Conjugate addition-alkylations with alkenyl isocyanide 3e.

Entry	R1Li	R2I	Alkaneisocyanide yield [%] (dr)[a]
1	PhLi	MeI	9a 79%
2	PhLi	PrI	9b 82%
3		MeI	9c 82% (3:2:1)
4		MeI	9d 63%[b] (4:0:1)

^[a]The diastereomeric ratios were determined by ¹H NMR integration of diagnostic methine signals in the crude reaction mixture.

^[b]The configuration was unambiguously secured by x-ray diffraction.

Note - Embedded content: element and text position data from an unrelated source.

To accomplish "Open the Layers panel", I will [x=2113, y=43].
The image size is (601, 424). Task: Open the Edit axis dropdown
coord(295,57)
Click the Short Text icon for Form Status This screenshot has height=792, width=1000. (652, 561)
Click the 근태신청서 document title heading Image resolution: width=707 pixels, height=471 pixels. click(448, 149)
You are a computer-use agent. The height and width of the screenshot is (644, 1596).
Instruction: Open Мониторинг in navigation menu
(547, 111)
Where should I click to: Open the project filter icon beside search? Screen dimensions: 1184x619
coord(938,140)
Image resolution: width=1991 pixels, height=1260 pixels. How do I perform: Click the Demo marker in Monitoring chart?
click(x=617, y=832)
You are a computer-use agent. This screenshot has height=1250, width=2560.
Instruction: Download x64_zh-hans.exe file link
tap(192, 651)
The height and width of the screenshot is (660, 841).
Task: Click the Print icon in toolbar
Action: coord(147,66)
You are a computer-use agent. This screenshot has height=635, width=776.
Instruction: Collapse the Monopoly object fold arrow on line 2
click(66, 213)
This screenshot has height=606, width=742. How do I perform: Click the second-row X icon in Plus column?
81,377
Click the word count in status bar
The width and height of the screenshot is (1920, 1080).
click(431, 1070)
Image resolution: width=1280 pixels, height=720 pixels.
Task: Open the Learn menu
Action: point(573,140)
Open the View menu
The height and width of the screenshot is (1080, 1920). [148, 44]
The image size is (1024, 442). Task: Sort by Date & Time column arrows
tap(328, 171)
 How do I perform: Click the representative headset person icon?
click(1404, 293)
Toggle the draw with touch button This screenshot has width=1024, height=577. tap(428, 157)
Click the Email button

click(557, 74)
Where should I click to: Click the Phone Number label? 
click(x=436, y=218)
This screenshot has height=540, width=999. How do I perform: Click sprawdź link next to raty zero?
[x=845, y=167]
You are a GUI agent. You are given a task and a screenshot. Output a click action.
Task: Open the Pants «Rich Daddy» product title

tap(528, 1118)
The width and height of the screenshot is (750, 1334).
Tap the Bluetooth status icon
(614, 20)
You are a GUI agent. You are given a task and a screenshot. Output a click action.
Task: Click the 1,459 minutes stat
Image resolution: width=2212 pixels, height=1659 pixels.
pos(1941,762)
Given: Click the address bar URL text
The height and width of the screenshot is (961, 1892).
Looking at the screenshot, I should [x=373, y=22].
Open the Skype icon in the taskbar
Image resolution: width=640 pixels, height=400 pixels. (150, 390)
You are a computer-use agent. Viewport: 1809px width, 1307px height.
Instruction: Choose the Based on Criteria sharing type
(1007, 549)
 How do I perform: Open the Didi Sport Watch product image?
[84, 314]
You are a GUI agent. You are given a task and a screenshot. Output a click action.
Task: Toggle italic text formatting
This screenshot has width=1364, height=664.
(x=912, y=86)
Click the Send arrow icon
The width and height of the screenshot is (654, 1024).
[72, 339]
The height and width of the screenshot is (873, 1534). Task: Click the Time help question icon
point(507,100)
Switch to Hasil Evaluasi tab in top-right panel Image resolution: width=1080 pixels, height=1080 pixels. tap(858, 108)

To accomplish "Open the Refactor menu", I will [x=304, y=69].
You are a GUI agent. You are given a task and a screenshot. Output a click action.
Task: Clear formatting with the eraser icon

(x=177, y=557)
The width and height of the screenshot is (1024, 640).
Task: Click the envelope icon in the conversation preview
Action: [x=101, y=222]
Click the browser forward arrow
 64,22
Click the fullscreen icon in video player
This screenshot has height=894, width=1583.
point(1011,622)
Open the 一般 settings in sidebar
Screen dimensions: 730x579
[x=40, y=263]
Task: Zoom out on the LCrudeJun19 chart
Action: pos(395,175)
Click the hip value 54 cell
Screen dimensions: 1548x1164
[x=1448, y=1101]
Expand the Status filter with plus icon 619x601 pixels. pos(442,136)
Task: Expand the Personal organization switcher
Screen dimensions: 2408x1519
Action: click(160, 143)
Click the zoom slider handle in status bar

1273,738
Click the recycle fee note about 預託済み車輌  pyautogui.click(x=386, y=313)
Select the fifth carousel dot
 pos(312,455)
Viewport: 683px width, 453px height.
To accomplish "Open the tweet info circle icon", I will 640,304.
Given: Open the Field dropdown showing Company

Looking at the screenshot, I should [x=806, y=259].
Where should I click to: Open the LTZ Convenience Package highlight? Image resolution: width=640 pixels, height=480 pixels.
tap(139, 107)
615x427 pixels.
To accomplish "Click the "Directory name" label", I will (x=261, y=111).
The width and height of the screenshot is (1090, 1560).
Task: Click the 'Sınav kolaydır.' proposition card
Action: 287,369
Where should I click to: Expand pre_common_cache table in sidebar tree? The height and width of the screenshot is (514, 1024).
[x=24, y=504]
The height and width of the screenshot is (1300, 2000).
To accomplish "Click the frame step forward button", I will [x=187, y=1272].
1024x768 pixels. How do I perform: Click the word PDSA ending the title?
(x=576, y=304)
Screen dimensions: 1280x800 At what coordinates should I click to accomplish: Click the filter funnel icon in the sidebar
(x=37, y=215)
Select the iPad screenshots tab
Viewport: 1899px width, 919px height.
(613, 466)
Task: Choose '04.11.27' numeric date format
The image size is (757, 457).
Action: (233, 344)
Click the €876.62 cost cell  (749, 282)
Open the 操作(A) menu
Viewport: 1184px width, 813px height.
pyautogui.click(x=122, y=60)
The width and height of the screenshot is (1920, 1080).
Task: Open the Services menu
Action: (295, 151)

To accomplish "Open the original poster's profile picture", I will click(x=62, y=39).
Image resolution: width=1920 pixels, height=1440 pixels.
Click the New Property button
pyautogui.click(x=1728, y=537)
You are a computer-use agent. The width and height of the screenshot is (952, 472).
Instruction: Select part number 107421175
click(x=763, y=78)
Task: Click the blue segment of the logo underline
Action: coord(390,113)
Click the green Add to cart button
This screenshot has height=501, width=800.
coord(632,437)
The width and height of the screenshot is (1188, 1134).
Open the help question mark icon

Mechanistically the conjugate addition likely proceeds through a preassociation of the organometallic with the sulfone and anisyl oxygens (Scheme 2).^[18] Close proximity between the nucleophilic organometallic and the alkenyl isocyanide would facilitate intramolecular delivery of the alkyl group to the β-carbon (10) while preventing attack on the isocyanide. Complexation within the resultant lithiated isocyanide 11 may retard the alkylation which DMPU assists by solvation to a more nucleophilic, and accessible, solvent-separated ion pair (12 → 13).

Scheme 2.

Conjugate addition-alkylation mechanism.

The conjugate addition affords substituted isocyanides that are ideally functionalized for heterocyclic synthesis. Rapid access to the indole-containing isocyanides 8h and 9d prompted cyclization to the γ-carboline scaffold,^[25] an emerging pharmacophore.^[26] Optimization experiments revealed that substoichiometric TFA triggered an efficient cyclization with (1S*, 2R*)-8h or 9d (Scheme 3).^[27] Generation of the nitrilium ion 14 likely triggers cyclization to imine 15 which eliminates sulfinic acid to afford γ-carboline 16.^[28] Rapid access to the γ-carboline 16a^[29] is significant because of their potential as hepatitis C inhibitors.^[30]

Scheme 3.

Isocyanide cyclization to γ-carbolines.

The versatility of the isocyanide conjugate addition-cyclization is illustrated in the synthesis of N-methyl ingenine B (20, Scheme 4).^[31] In situ silylation-olefination of 2b^[12] with aldehyde 17^[32] afforded alkenyl isocyanide 18 that participated in a smooth conjugate addition with lithiated N-methylindole to provide 19 (Scheme 4). (1S*, 2R*)-19^[33] was efficiently converted to N-methyl ingenine B (20)^[34] on exposure to TFA, a process involving cyclization, sulfinate elimination, and debenzylation.

Scheme 4.

Synthesis of N-Methyl ingenine B (20).

Main group organometallics react with (o-anisyl)sulfonyl al-keneisocyanides in the first conjugate addition-alkylation of alkenyl isocyanides. Diverse organolithiums, magnesiates, enolates, and metalated nitriles, afford metalated isocyanides that are readily intercepted by electrophiles to efficiently install contiguous tri- and tetra-substituted centers. The highly-substituted isocyanides are ideally functionalized for elaboration into synthetic targets as illustrated by the three-step synthesis of the γ-carboline, N-methyl ingenine B (20).